__REQUIRED WORK__
Copy the rows below verbatim.
★ ★ ★ ★ ★
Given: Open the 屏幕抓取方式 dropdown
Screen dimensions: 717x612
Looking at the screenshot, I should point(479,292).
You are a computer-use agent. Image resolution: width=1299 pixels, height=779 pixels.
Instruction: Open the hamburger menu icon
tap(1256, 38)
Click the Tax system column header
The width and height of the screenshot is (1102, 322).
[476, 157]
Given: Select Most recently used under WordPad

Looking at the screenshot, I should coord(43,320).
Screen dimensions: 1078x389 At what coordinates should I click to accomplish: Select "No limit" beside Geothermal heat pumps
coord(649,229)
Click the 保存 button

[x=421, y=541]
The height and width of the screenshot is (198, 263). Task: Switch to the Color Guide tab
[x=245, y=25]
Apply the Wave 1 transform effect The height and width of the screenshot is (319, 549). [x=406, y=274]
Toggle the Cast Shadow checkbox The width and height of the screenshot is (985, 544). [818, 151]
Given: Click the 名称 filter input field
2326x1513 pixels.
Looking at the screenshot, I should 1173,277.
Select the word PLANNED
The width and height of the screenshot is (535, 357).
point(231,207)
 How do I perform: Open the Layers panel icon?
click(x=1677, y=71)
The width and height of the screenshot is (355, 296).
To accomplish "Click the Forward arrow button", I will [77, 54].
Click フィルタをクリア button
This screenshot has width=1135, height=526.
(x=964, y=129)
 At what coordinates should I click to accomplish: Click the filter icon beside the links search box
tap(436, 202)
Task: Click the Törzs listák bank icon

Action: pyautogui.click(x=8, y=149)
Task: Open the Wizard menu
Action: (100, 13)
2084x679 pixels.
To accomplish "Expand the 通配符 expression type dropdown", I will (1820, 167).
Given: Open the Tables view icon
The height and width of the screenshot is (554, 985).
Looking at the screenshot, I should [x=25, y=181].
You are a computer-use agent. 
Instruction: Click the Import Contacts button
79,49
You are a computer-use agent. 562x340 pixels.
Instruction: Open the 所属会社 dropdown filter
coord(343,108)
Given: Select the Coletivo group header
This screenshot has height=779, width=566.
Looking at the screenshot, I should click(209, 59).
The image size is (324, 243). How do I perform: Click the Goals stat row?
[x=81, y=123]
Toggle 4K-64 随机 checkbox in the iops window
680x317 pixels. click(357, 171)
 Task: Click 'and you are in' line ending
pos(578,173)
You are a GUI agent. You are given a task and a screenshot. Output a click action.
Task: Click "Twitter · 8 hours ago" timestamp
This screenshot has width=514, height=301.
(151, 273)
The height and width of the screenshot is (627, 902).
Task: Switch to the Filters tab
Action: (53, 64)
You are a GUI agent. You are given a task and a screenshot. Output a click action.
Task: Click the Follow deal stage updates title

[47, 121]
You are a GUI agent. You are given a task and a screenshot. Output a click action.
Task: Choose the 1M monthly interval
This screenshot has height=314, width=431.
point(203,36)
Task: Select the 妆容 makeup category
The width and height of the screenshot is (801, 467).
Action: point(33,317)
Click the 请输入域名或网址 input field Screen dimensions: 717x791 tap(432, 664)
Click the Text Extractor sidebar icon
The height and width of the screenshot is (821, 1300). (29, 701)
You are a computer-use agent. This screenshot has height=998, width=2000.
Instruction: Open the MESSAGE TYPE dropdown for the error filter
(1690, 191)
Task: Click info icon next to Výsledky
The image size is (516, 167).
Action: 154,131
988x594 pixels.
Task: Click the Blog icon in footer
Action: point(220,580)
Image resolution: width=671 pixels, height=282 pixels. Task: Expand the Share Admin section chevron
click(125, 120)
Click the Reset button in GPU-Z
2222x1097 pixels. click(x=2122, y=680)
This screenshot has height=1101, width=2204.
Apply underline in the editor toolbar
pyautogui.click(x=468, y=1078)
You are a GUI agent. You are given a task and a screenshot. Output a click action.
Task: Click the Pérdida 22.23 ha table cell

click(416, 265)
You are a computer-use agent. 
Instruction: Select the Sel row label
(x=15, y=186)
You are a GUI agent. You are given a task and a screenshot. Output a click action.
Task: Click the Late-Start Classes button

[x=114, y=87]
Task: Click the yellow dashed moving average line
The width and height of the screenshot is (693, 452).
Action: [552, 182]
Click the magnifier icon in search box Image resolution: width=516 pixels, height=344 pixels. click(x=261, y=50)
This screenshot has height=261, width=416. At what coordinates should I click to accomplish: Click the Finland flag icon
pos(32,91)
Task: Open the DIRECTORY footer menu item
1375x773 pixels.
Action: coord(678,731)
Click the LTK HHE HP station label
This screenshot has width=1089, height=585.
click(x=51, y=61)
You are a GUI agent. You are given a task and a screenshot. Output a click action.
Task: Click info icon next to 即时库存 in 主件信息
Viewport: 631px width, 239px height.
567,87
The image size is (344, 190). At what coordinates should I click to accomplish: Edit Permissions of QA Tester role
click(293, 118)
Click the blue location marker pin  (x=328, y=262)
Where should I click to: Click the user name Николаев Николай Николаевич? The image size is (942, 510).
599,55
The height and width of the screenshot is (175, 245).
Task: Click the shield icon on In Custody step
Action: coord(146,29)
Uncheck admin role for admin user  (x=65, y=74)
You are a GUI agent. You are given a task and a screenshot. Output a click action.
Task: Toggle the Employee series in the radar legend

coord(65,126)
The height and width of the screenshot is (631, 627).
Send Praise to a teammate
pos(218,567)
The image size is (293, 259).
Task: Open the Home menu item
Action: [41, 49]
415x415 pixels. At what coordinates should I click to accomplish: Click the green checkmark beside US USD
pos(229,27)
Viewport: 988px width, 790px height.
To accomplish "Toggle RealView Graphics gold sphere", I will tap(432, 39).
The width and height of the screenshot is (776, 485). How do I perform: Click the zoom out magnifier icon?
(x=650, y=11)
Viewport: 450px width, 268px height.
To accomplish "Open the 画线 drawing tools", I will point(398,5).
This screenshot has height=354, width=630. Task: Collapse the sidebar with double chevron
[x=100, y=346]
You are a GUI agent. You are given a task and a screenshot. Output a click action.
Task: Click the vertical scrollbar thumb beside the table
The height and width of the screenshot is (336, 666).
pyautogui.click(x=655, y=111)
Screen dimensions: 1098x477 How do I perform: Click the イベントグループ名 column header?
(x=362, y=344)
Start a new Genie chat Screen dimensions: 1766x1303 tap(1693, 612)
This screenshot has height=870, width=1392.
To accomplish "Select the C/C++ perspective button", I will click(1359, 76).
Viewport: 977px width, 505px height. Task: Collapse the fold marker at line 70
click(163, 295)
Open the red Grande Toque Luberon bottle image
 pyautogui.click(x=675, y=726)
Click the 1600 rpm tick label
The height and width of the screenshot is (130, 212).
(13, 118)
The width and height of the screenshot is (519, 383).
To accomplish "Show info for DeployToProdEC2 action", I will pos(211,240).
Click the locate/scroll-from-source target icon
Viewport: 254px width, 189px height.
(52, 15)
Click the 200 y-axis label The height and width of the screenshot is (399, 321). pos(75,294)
★ ★ ★ ★ ★
__WRITTEN ANSWER__
Given: Open the 屏幕抓取方式 dropdown
Screen dimensions: 717x612
Looking at the screenshot, I should point(479,292).
You are a computer-use agent. Image resolution: width=1299 pixels, height=779 pixels.
Instruction: Open the hamburger menu icon
tap(1256, 38)
Click the Tax system column header
The width and height of the screenshot is (1102, 322).
[476, 157]
Given: Select Most recently used under WordPad

Looking at the screenshot, I should coord(43,320).
Screen dimensions: 1078x389 At what coordinates should I click to accomplish: Select "No limit" beside Geothermal heat pumps
coord(649,229)
Click the 保存 button

[x=421, y=541]
The height and width of the screenshot is (198, 263). Task: Switch to the Color Guide tab
[x=245, y=25]
Apply the Wave 1 transform effect The height and width of the screenshot is (319, 549). [x=406, y=274]
Toggle the Cast Shadow checkbox The width and height of the screenshot is (985, 544). [818, 151]
Given: Click the 名称 filter input field
2326x1513 pixels.
Looking at the screenshot, I should 1173,277.
Select the word PLANNED
The width and height of the screenshot is (535, 357).
point(231,207)
 How do I perform: Open the Layers panel icon?
click(x=1677, y=71)
The width and height of the screenshot is (355, 296).
To accomplish "Click the Forward arrow button", I will [77, 54].
Click フィルタをクリア button
This screenshot has width=1135, height=526.
(x=964, y=129)
 At what coordinates should I click to accomplish: Click the filter icon beside the links search box
tap(436, 202)
Task: Click the Törzs listák bank icon

Action: pyautogui.click(x=8, y=149)
Task: Open the Wizard menu
Action: (100, 13)
2084x679 pixels.
To accomplish "Expand the 通配符 expression type dropdown", I will (1820, 167).
Given: Open the Tables view icon
The height and width of the screenshot is (554, 985).
Looking at the screenshot, I should [x=25, y=181].
You are a computer-use agent. 
Instruction: Click the Import Contacts button
79,49
You are a computer-use agent. 562x340 pixels.
Instruction: Open the 所属会社 dropdown filter
coord(343,108)
Given: Select the Coletivo group header
This screenshot has height=779, width=566.
Looking at the screenshot, I should click(209, 59).
The image size is (324, 243). How do I perform: Click the Goals stat row?
[x=81, y=123]
Toggle 4K-64 随机 checkbox in the iops window
680x317 pixels. click(357, 171)
 Task: Click 'and you are in' line ending
pos(578,173)
You are a GUI agent. You are given a task and a screenshot. Output a click action.
Task: Click "Twitter · 8 hours ago" timestamp
This screenshot has width=514, height=301.
(151, 273)
The height and width of the screenshot is (627, 902).
Task: Switch to the Filters tab
Action: (53, 64)
You are a GUI agent. You are given a task and a screenshot. Output a click action.
Task: Click the Follow deal stage updates title

[47, 121]
You are a GUI agent. You are given a task and a screenshot. Output a click action.
Task: Choose the 1M monthly interval
This screenshot has height=314, width=431.
point(203,36)
Task: Select the 妆容 makeup category
The width and height of the screenshot is (801, 467).
Action: point(33,317)
Click the 请输入域名或网址 input field Screen dimensions: 717x791 tap(432, 664)
Click the Text Extractor sidebar icon
The height and width of the screenshot is (821, 1300). (29, 701)
You are a computer-use agent. This screenshot has height=998, width=2000.
Instruction: Open the MESSAGE TYPE dropdown for the error filter
(1690, 191)
Task: Click info icon next to Výsledky
The image size is (516, 167).
Action: 154,131
988x594 pixels.
Task: Click the Blog icon in footer
Action: point(220,580)
Image resolution: width=671 pixels, height=282 pixels. Task: Expand the Share Admin section chevron
click(125, 120)
Click the Reset button in GPU-Z
2222x1097 pixels. click(x=2122, y=680)
This screenshot has height=1101, width=2204.
Apply underline in the editor toolbar
pyautogui.click(x=468, y=1078)
You are a GUI agent. You are given a task and a screenshot. Output a click action.
Task: Click the Pérdida 22.23 ha table cell

click(416, 265)
You are a computer-use agent. 
Instruction: Select the Sel row label
(x=15, y=186)
You are a GUI agent. You are given a task and a screenshot. Output a click action.
Task: Click the Late-Start Classes button

[x=114, y=87]
Task: Click the yellow dashed moving average line
The width and height of the screenshot is (693, 452).
Action: [552, 182]
Click the magnifier icon in search box Image resolution: width=516 pixels, height=344 pixels. click(x=261, y=50)
This screenshot has height=261, width=416. At what coordinates should I click to accomplish: Click the Finland flag icon
pos(32,91)
Task: Open the DIRECTORY footer menu item
1375x773 pixels.
Action: coord(678,731)
Click the LTK HHE HP station label
This screenshot has width=1089, height=585.
click(x=51, y=61)
You are a GUI agent. You are given a task and a screenshot. Output a click action.
Task: Click info icon next to 即时库存 in 主件信息
Viewport: 631px width, 239px height.
567,87
The image size is (344, 190). At what coordinates should I click to accomplish: Edit Permissions of QA Tester role
click(293, 118)
Click the blue location marker pin  (x=328, y=262)
Where should I click to: Click the user name Николаев Николай Николаевич? The image size is (942, 510).
599,55
The height and width of the screenshot is (175, 245).
Task: Click the shield icon on In Custody step
Action: coord(146,29)
Uncheck admin role for admin user  (x=65, y=74)
You are a GUI agent. You are given a task and a screenshot. Output a click action.
Task: Toggle the Employee series in the radar legend

coord(65,126)
The height and width of the screenshot is (631, 627).
Send Praise to a teammate
pos(218,567)
The image size is (293, 259).
Task: Open the Home menu item
Action: [41, 49]
415x415 pixels. At what coordinates should I click to accomplish: Click the green checkmark beside US USD
pos(229,27)
Viewport: 988px width, 790px height.
To accomplish "Toggle RealView Graphics gold sphere", I will tap(432, 39).
The width and height of the screenshot is (776, 485). How do I perform: Click the zoom out magnifier icon?
(x=650, y=11)
Viewport: 450px width, 268px height.
To accomplish "Open the 画线 drawing tools", I will point(398,5).
This screenshot has height=354, width=630. Task: Collapse the sidebar with double chevron
[x=100, y=346]
You are a GUI agent. You are given a task and a screenshot. Output a click action.
Task: Click the vertical scrollbar thumb beside the table
The height and width of the screenshot is (336, 666).
pyautogui.click(x=655, y=111)
Screen dimensions: 1098x477 How do I perform: Click the イベントグループ名 column header?
(x=362, y=344)
Start a new Genie chat Screen dimensions: 1766x1303 tap(1693, 612)
This screenshot has height=870, width=1392.
To accomplish "Select the C/C++ perspective button", I will click(1359, 76).
Viewport: 977px width, 505px height. Task: Collapse the fold marker at line 70
click(163, 295)
Open the red Grande Toque Luberon bottle image
 pyautogui.click(x=675, y=726)
Click the 1600 rpm tick label
The height and width of the screenshot is (130, 212).
(13, 118)
The width and height of the screenshot is (519, 383).
To accomplish "Show info for DeployToProdEC2 action", I will pos(211,240).
Click the locate/scroll-from-source target icon
Viewport: 254px width, 189px height.
(52, 15)
Click the 200 y-axis label The height and width of the screenshot is (399, 321). pos(75,294)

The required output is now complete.